▸ **EXERCISE**: For every record that follows, write out the text exactly and omit the picture, if one is present.

[Stored records]
________
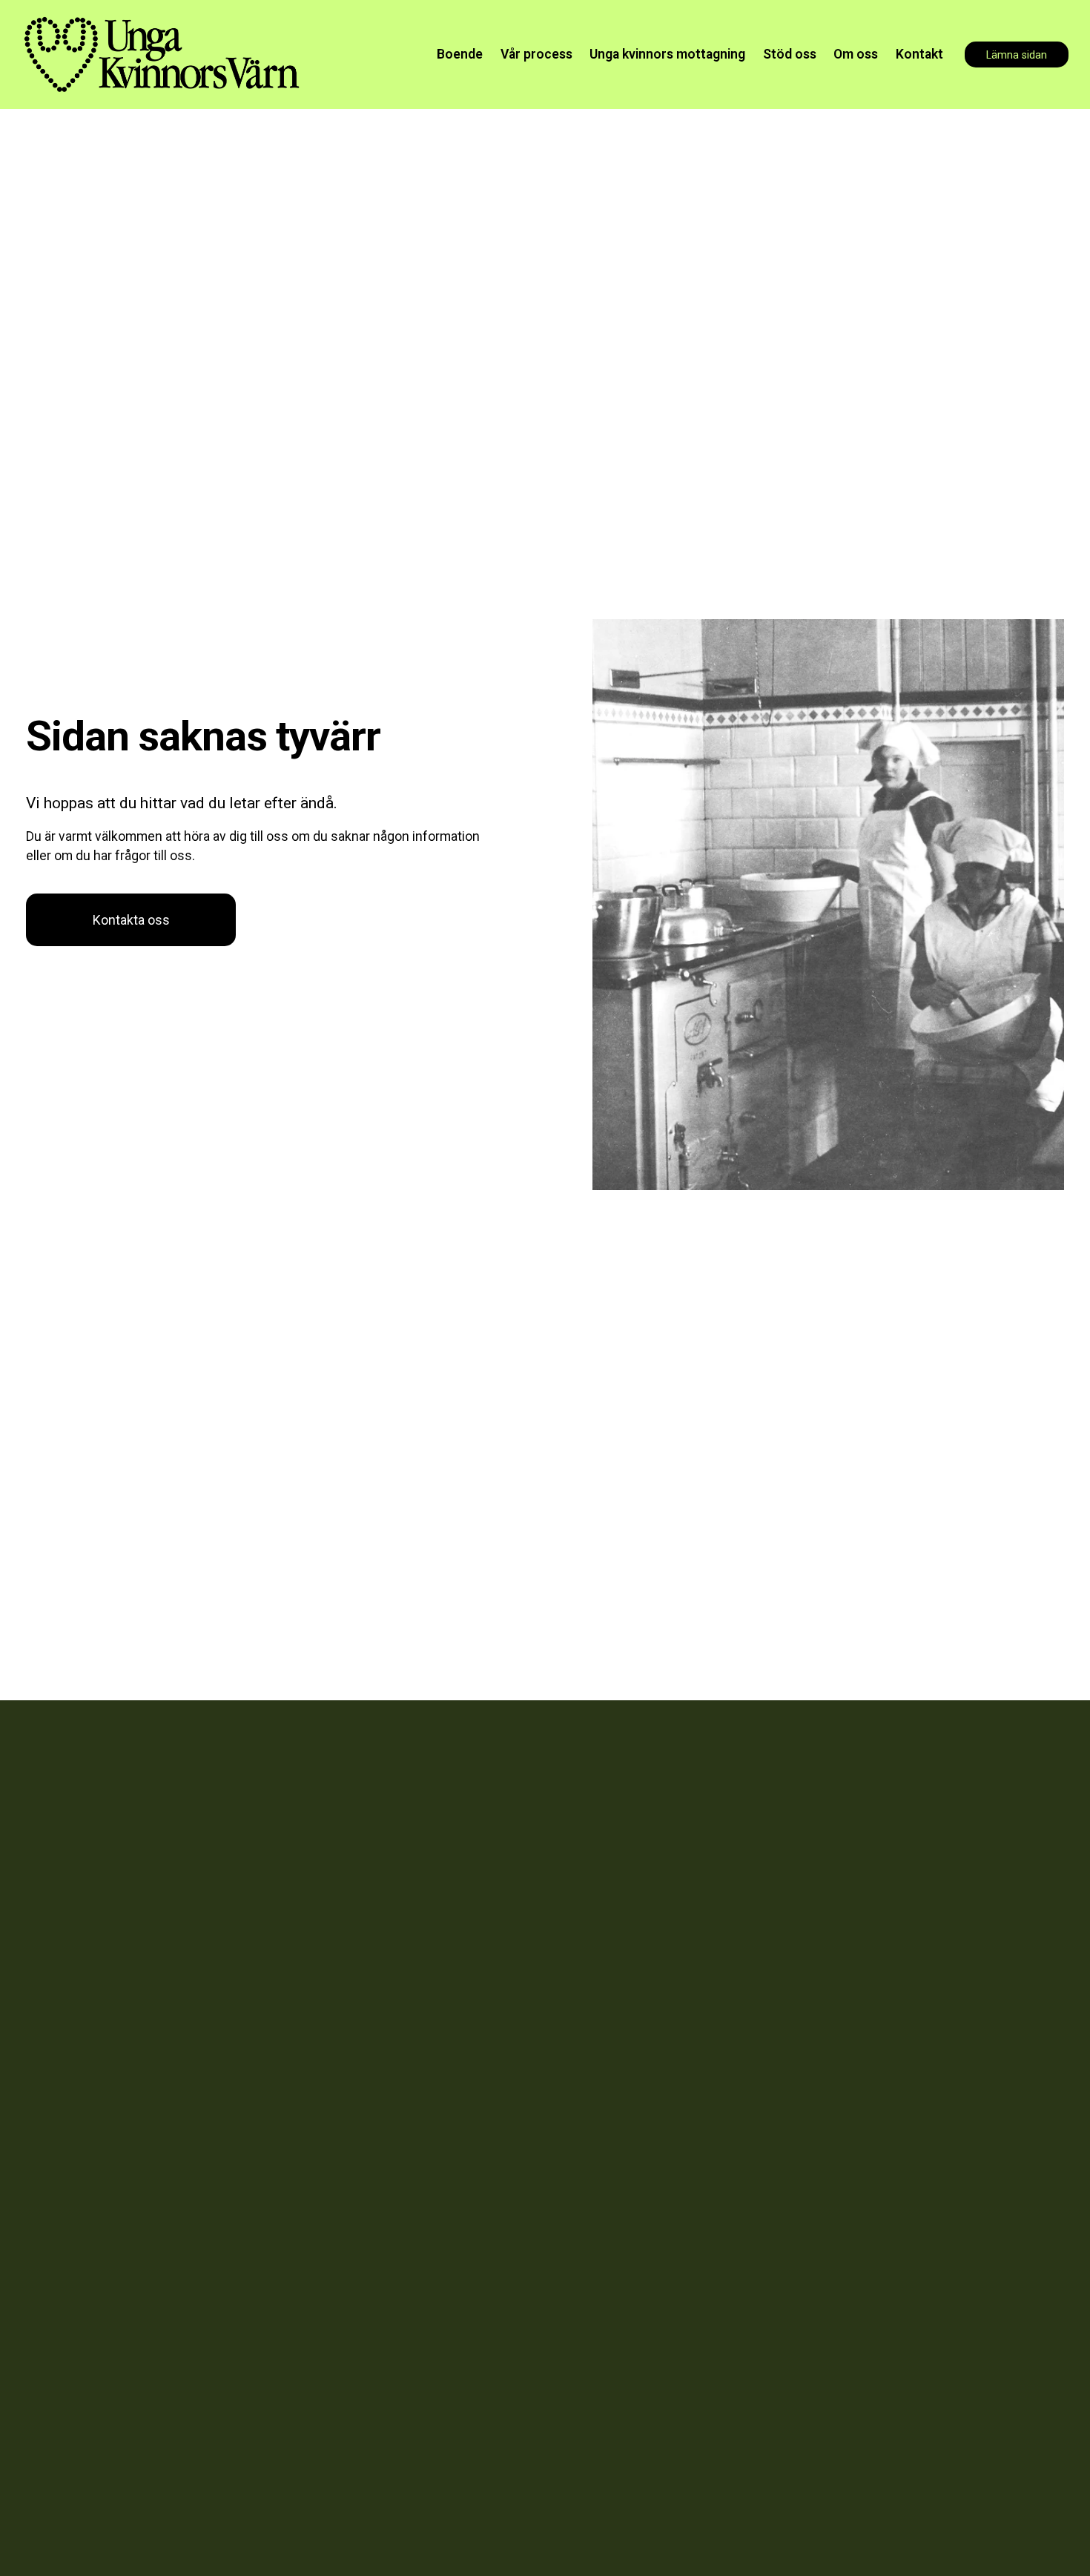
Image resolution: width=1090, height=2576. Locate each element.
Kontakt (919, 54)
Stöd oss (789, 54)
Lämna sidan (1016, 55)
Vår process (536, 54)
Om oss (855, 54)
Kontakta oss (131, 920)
________
▸ **TASK OUTPUT**:
Image resolution: width=1090, height=2576. Locate each element.
Kontakt (919, 54)
Stöd oss (789, 54)
Lämna sidan (1016, 55)
Vår process (536, 54)
Om oss (855, 54)
Kontakta oss (131, 920)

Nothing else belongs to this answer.